The UAE launched MGX in 2024, an Abu Dhabi-based investment company focused on deploying significant capital into AI infrastructure, semiconductors, and advanced technology. Backed by Abu Dhabi, it reflects a broader strategic intent: not just to invest in AI, but to help shape how and where it is built, often in partnership with global technology players.
And those partnerships are already taking form. G42, the UAE’s homegrown AI company, has positioned itself at the centre of this ecosystem, working closely with companies like Microsoft through multibillion-dollar investment and governance alignment.
More broadly, the UAE is investing heavily in the foundations that AI depends on – data centres, compute capacity, and cloud infrastructure – while building regulatory and commercial frameworks designed to attract global partners. The result is a model that complements, rather than competes with, established tech hubs.
The old dynamic, where cutting-edge AI was centred in San Francisco and Gulf funds were occasional participants, has been replaced by a more reciprocal one. The UAE has moved well beyond simply funding the AI revolution; it is playing an increasingly active role in shaping its direction.
Long-term capital driving swift transformation
For anyone operating in or adjacent to the technology sector, the implications are practical.

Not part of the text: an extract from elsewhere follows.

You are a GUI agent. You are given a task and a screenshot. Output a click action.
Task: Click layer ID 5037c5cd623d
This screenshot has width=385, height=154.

Gulf sovereign capital, particularly from the UAE, is patient and strategic, operating on a 20-to-30-year horizon. That makes it not just different in scale but different in kind from typical venture or private equity money. It’s not optimising for a five-year exit. It’s building positions in industries it intends to be part of for generations to come.
For technology companies, this means cultivating a strategic relationship with the Gulf, and specifically the UAE, is increasingly vital rather than simply treating the region as a market to enter. For founders, it means Gulf-connected capital brings more than funding – it brings access to markets, regulatory relationships and infrastructure. For corporates thinking about where to base their regional operations, the convergence of sovereign capital, world-class infrastructure, and a genuine technology ecosystem makes the case stronger than it’s ever been.
The UAE didn’t just strike oil twice. It had the vision to invest the first fortune in building the infrastructure for the second. And that second fortune is the global technology stack the rest of us are increasingly dependent on.